The tyres are bespoke Pirellis, developed specifically for this car, which is the sort of thing you normally only hear from hypercar makers. There has also been a lot of work to make sure all that extra rubber and hardware does not ruin the refinement. Remember, this still has to behave like a posh Genesis in town, and be fast on the race track.

Because it is 2025 and this is a fast EV, there is of course a special mode. Hit the Magma button and the digital dash morphs into a three-dial layout with motor and battery temperatures, G-meter, lap timer and other nerd sweets, while the head-up display foregrounds speed and critical information.
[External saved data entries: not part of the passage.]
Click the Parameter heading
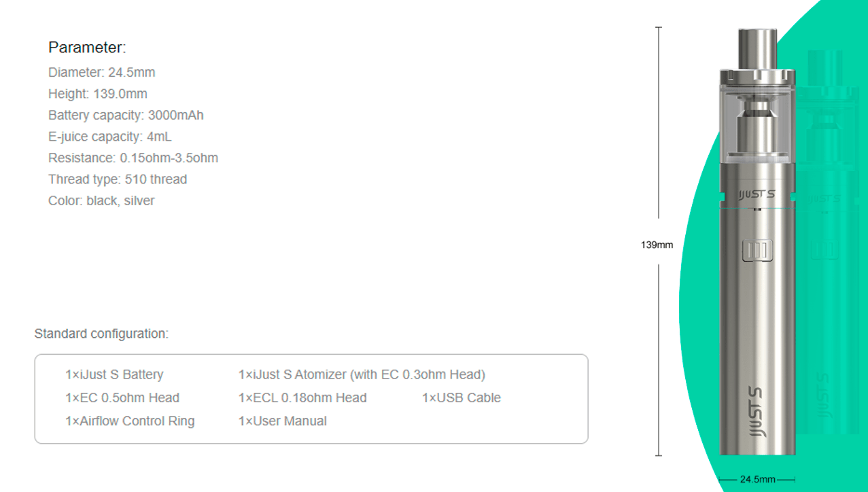This screenshot has height=492, width=868. (87, 48)
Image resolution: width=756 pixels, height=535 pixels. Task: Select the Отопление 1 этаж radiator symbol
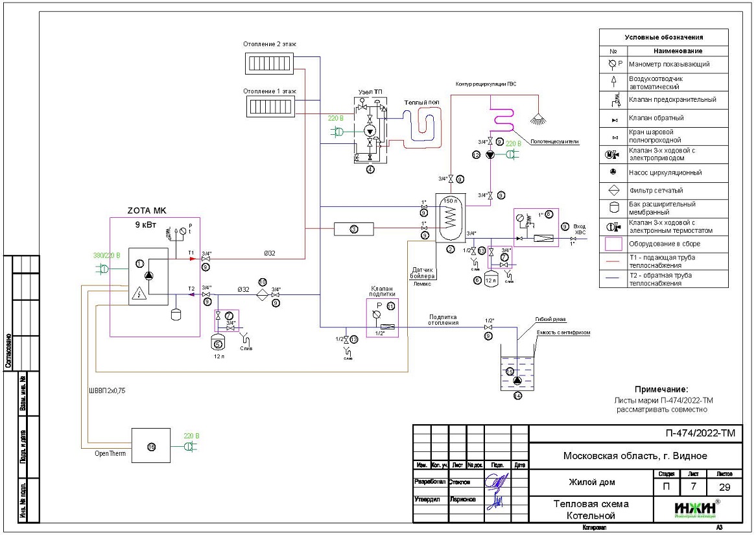pyautogui.click(x=270, y=106)
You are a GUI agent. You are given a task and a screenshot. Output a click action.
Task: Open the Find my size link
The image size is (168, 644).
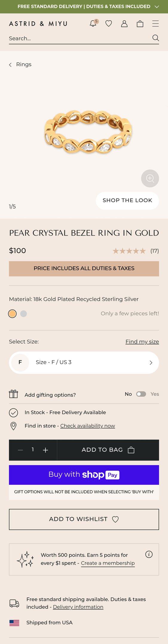pos(142,342)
There are Magma-specific drive modes too – Sprint for maximum attack, GT for high-speed cruising and an individual My Mode that lets you tune the e-LSD, ESC, steering, suspension and power distribution like a mildly obsessive race engineer.

Then there is the obligatory Drift Mode, which shifts the balance towards the rear axle and loosens off the electronics, and Hyundai’s rebranded Virtual Gear Shift. Yes, like the Ioniq 5 N and 6 N this is an EV with pretend gears. The idea is to give you the rhythm and timing of an old-school performance car and trick your brain, so the Magma mimics the sensation of a high-revving engine running through fixed ratios, complete with synthesised powertrain sound and a rev limiter. Having tried the 5 N and 6 N extensively, it’s a really cool party trick.

So far, so hot crossover. But the loud orange car is only half the story.

Genesis is very aware that everyone already has a performance sub-brand. BMW has M, Mercedes has AMG, Audi has RS, Hyundai itself has N. The world is not tragically short of badges for making cars go faster. So rather than pitch Magma as yet another “our Nürburgring time is better than your Nürburgring time” operation, the Koreans are trying to frame it as something broader.

Internally, they talk about Magma as the brand’s “superhero alter ego”, which will have some reaching their fingers to the backs of their throats. The existing design mantra is “Athletic Elegance”; Magma adds “Luxury High Performance” on top. And a new badge so you know this is the go-faster brand. But there is proper motorsport activity too. And the other half of the plan wears slick tyres and a big rear wing.

Alongside the road car programme, Genesis is launching Genesis Magma Racing – an endurance racing outfit that will run an LMDh prototype in the World Endurance Championship from 2026. The logic is familiar. Endurance racing is brutal on cars and provides useful data for performance projects. And Genesis has shown some punchy, fast concepts.